[Opening Data section section]
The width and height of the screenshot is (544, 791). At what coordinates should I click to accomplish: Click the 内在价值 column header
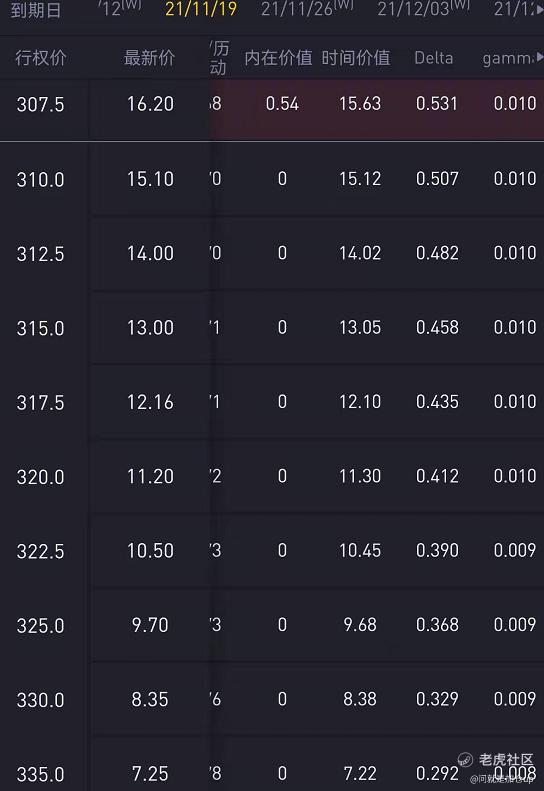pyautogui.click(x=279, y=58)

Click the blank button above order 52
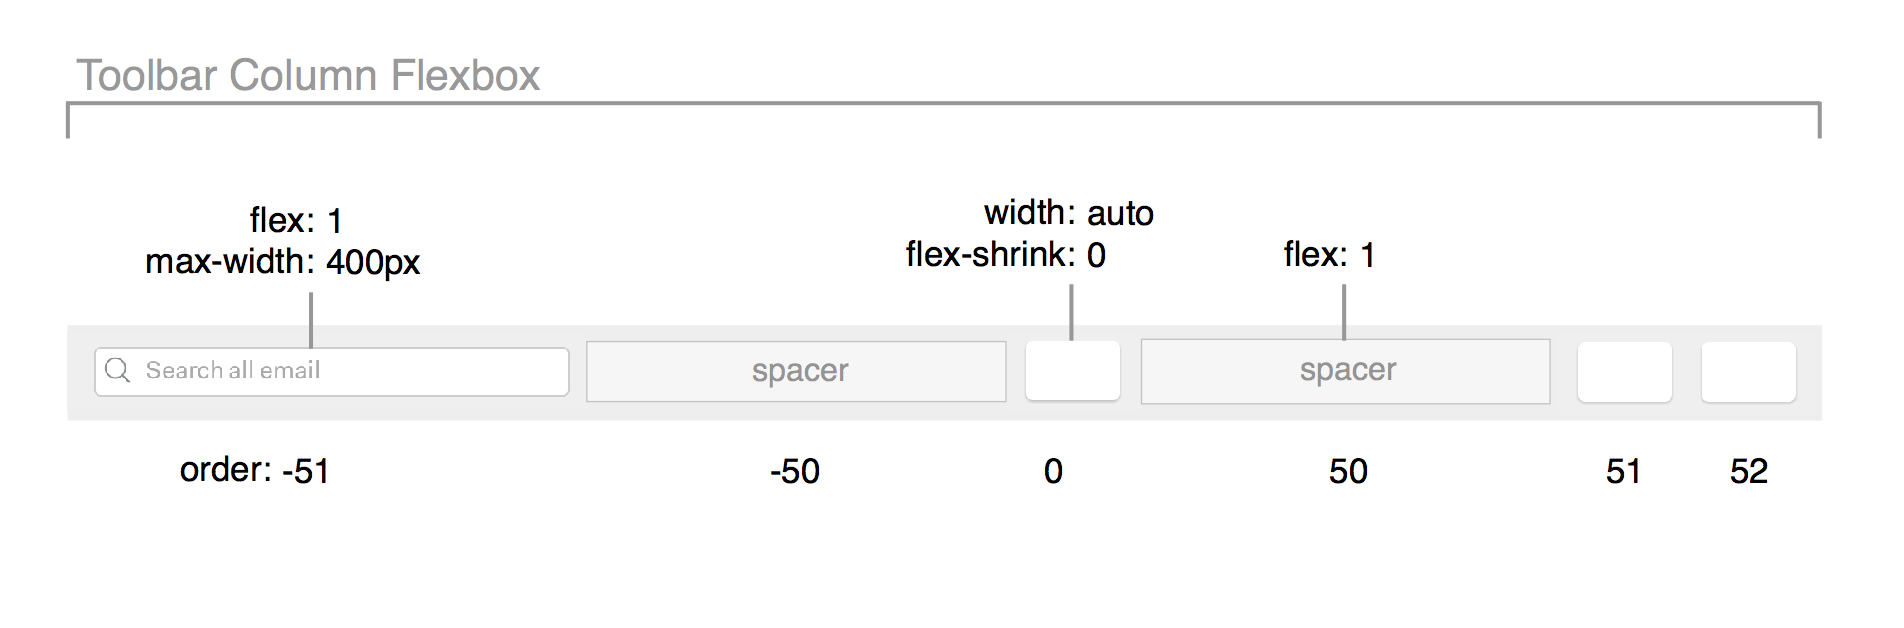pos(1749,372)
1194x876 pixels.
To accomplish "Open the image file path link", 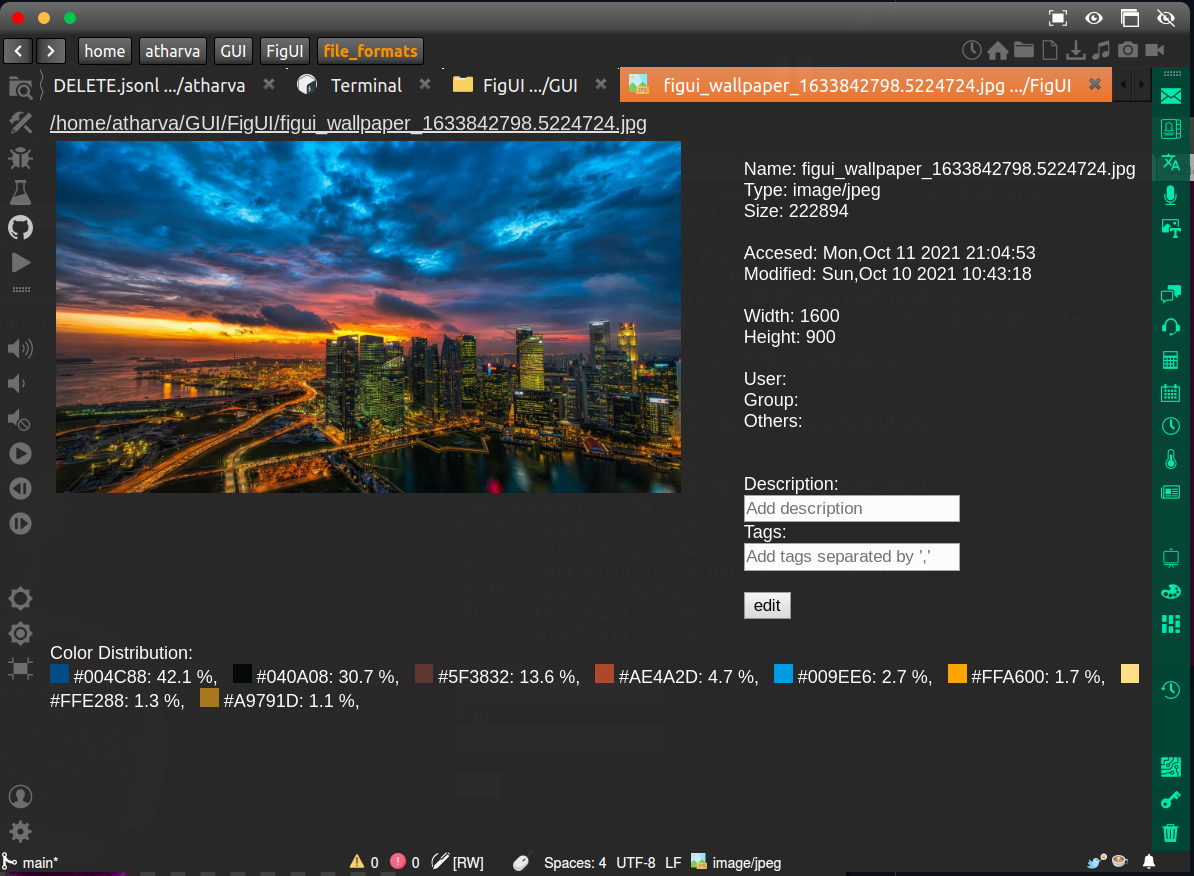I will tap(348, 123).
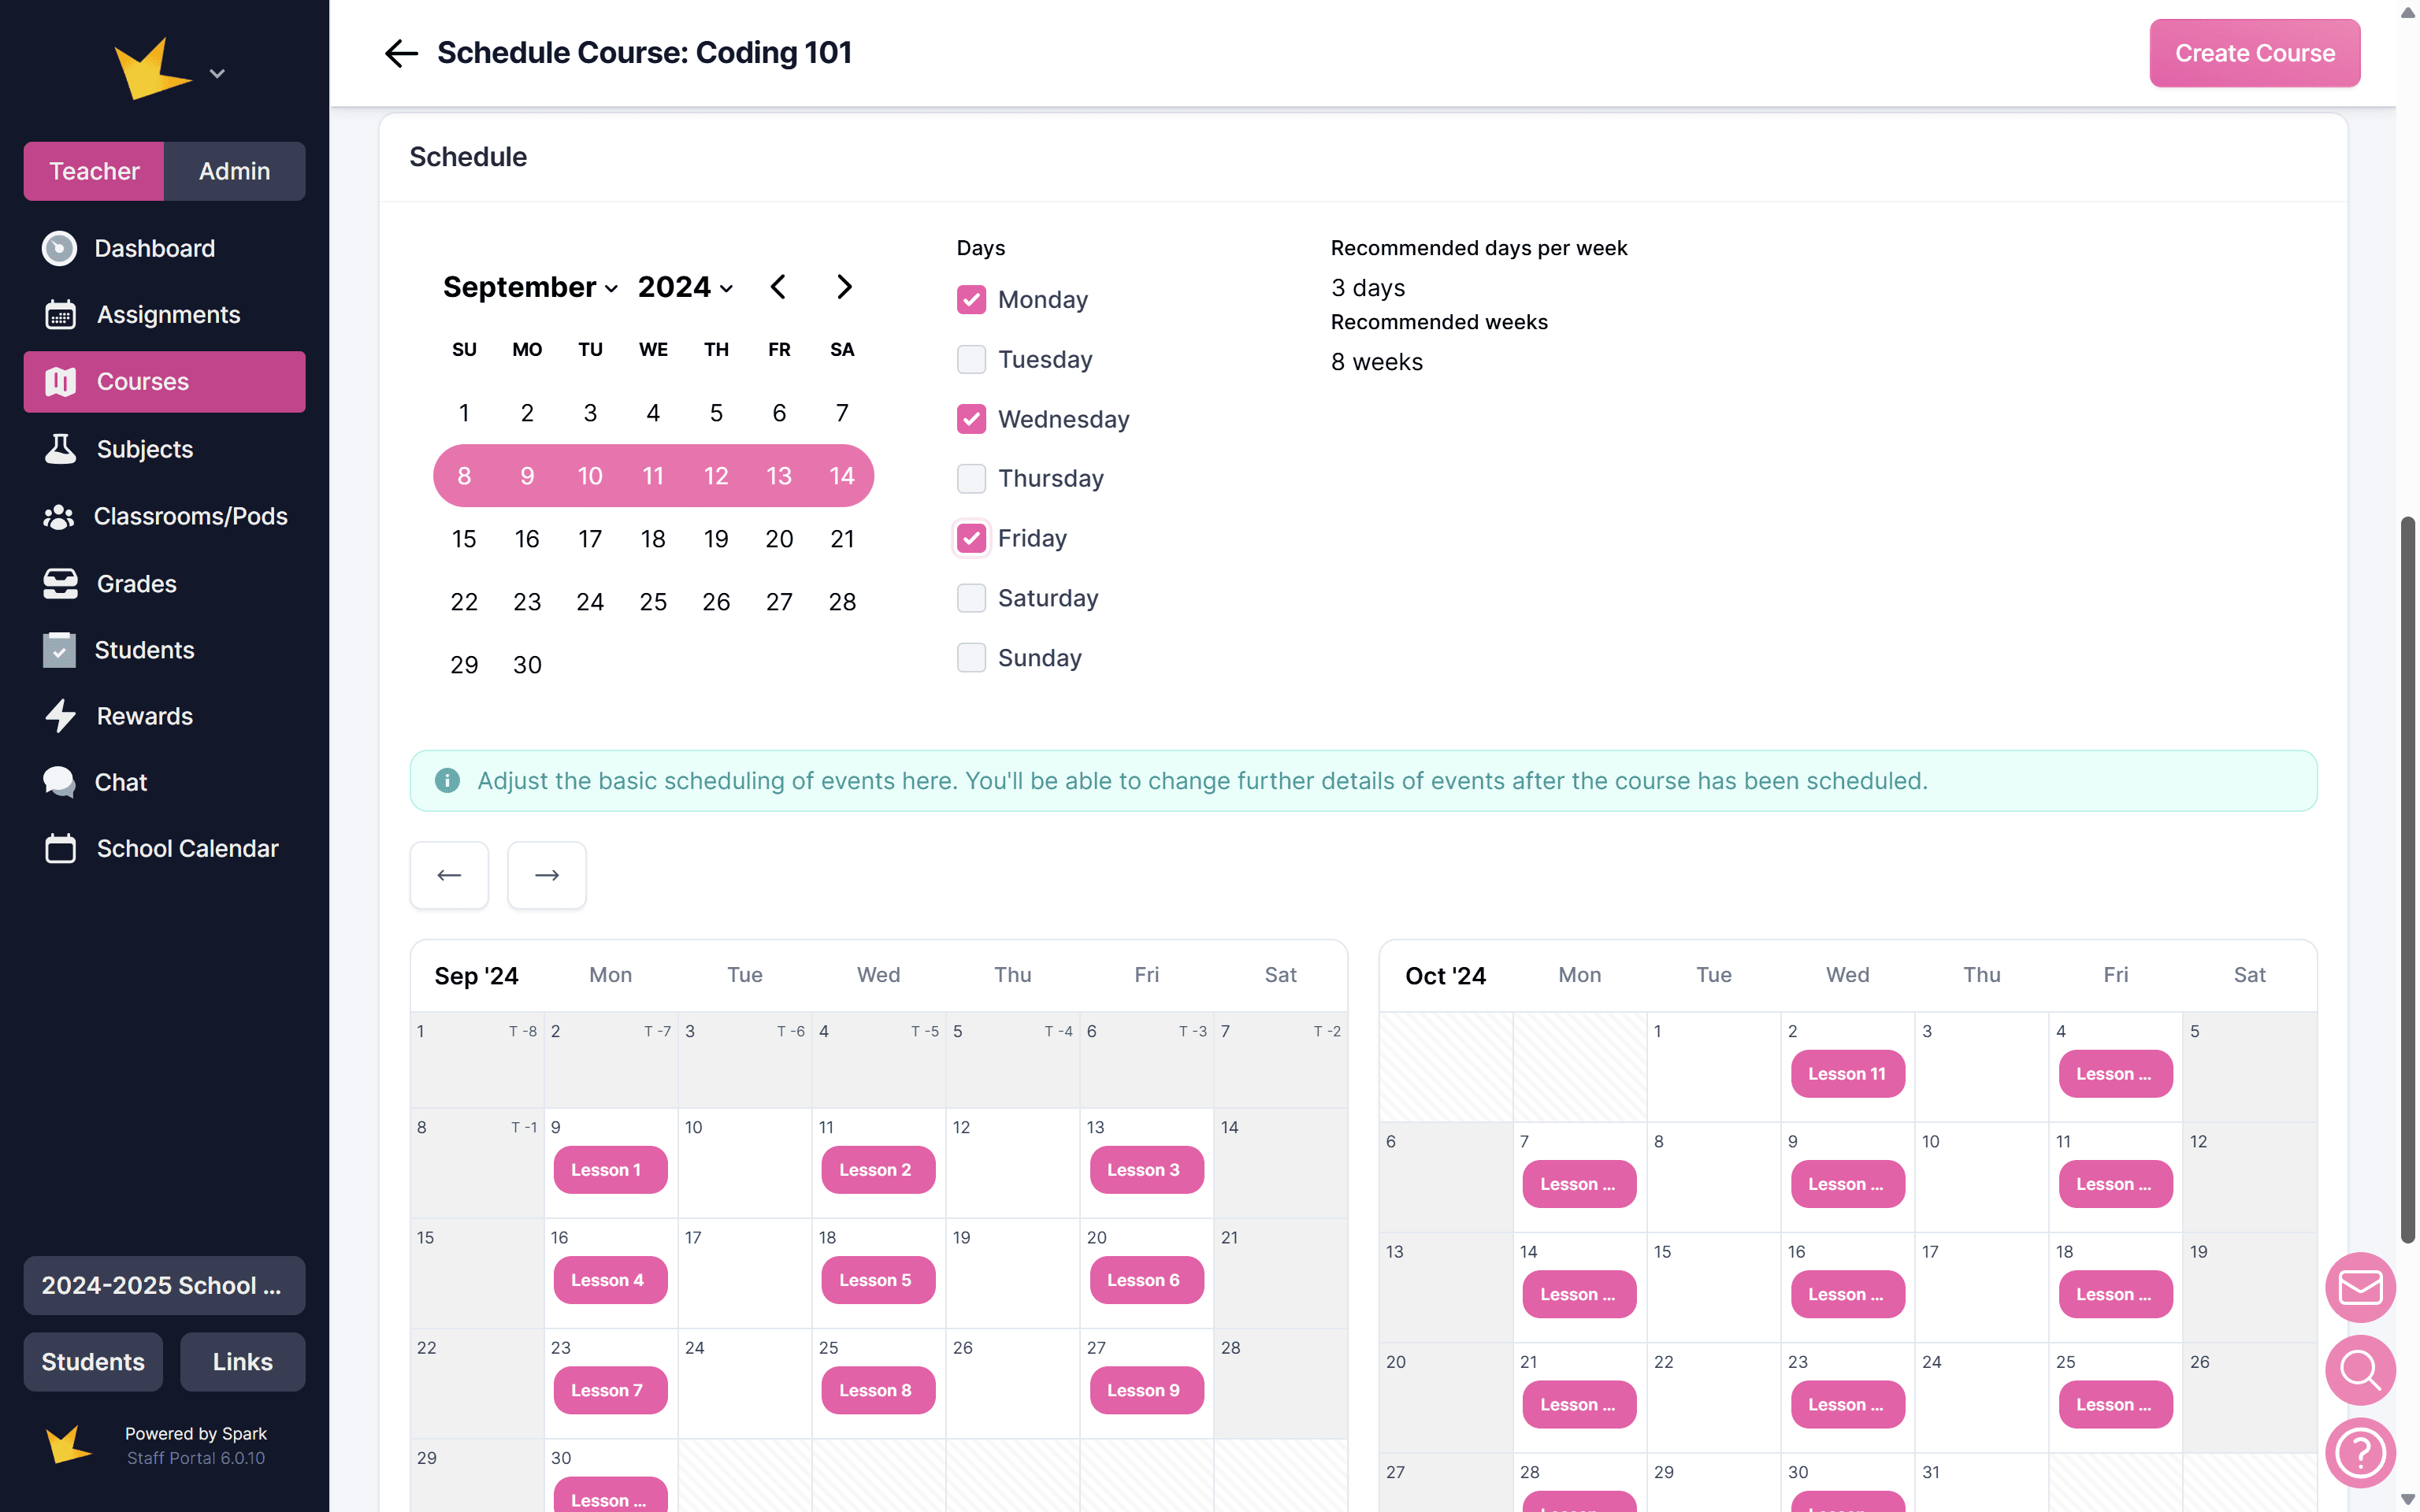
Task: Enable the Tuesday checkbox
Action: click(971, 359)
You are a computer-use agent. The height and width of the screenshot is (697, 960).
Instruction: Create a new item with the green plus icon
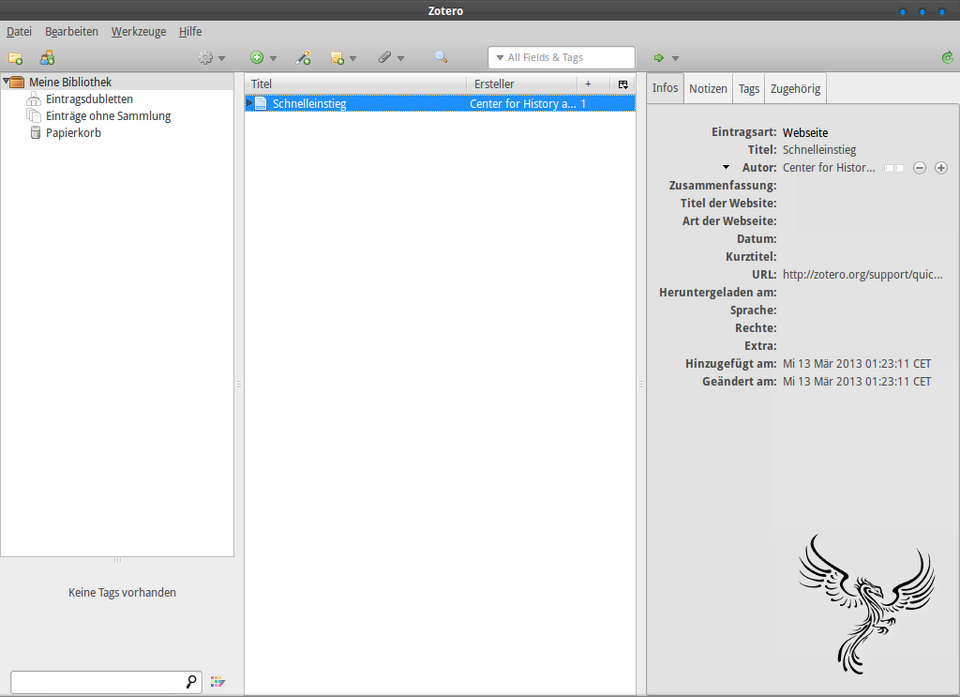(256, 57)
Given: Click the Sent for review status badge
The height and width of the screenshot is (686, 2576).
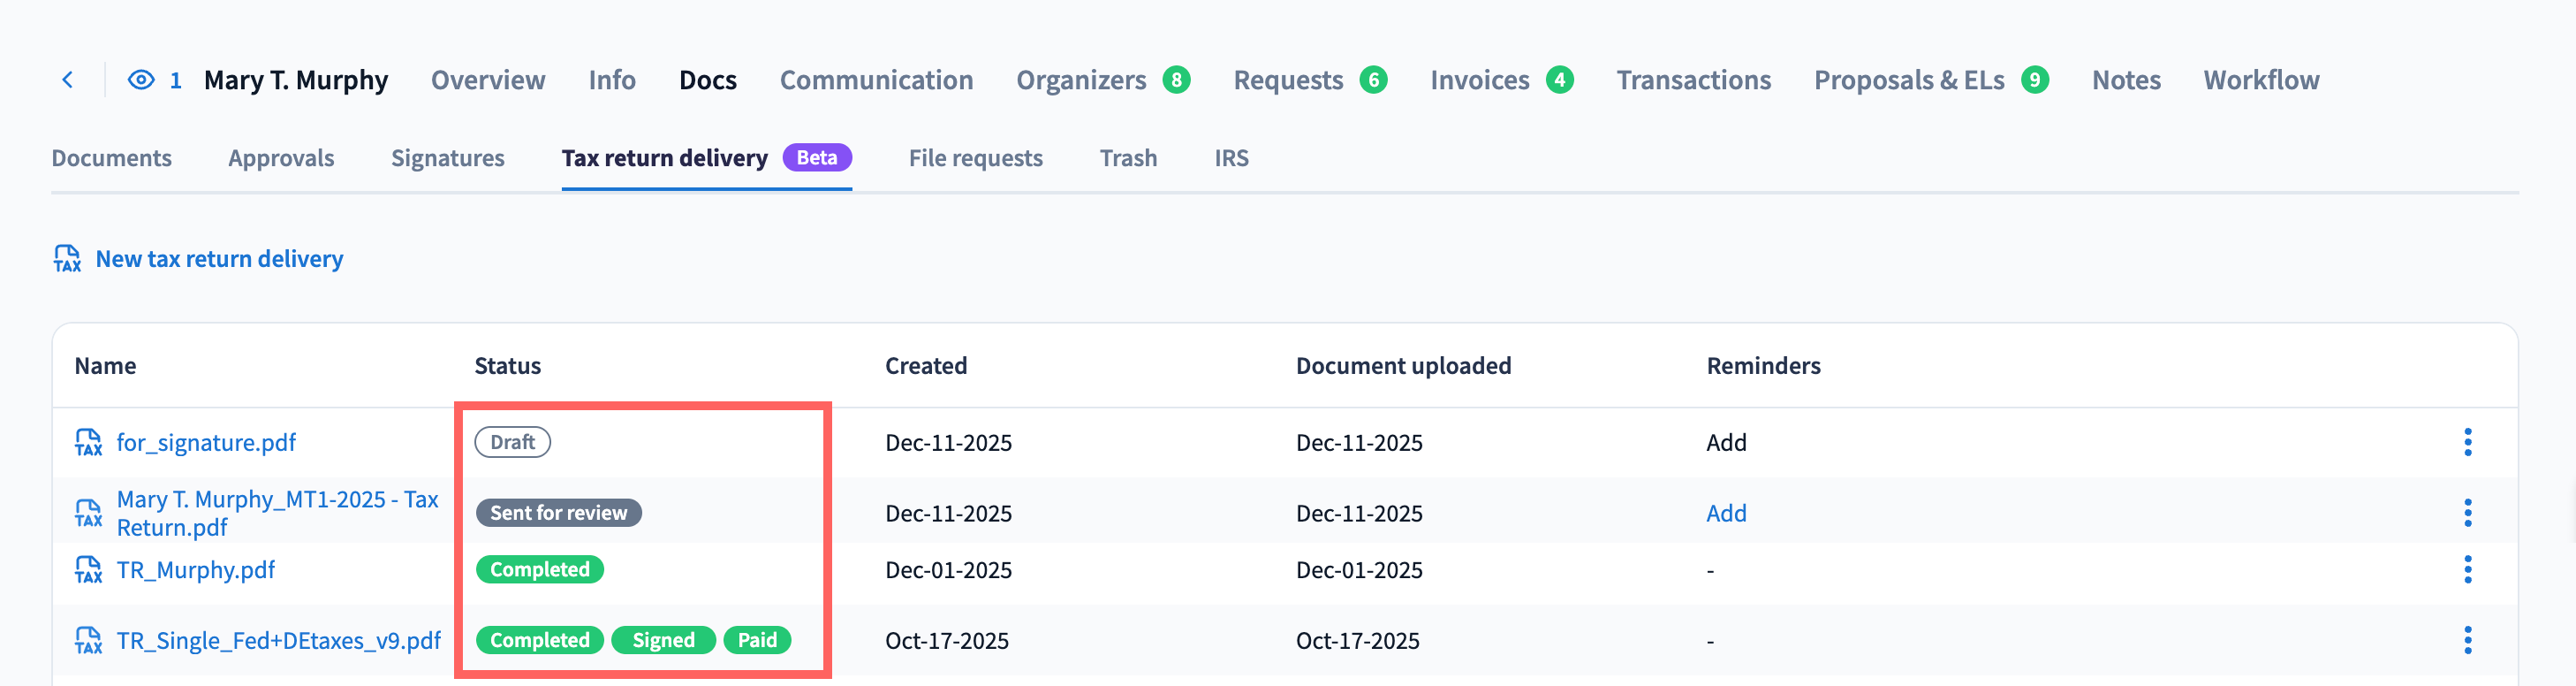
[Closing Data section section]
▶ **What needs to be done**: Print the data exactly, from its first line to the line containing "1194x876 pixels.", both included. Omit the pictures.

▶ **Solved exercise**:
The width and height of the screenshot is (544, 791). At what coordinates should I click to accomplish: Click the 内在价值 column header
pyautogui.click(x=279, y=58)

Click the blank button above order 52
pos(1749,372)
1194x876 pixels.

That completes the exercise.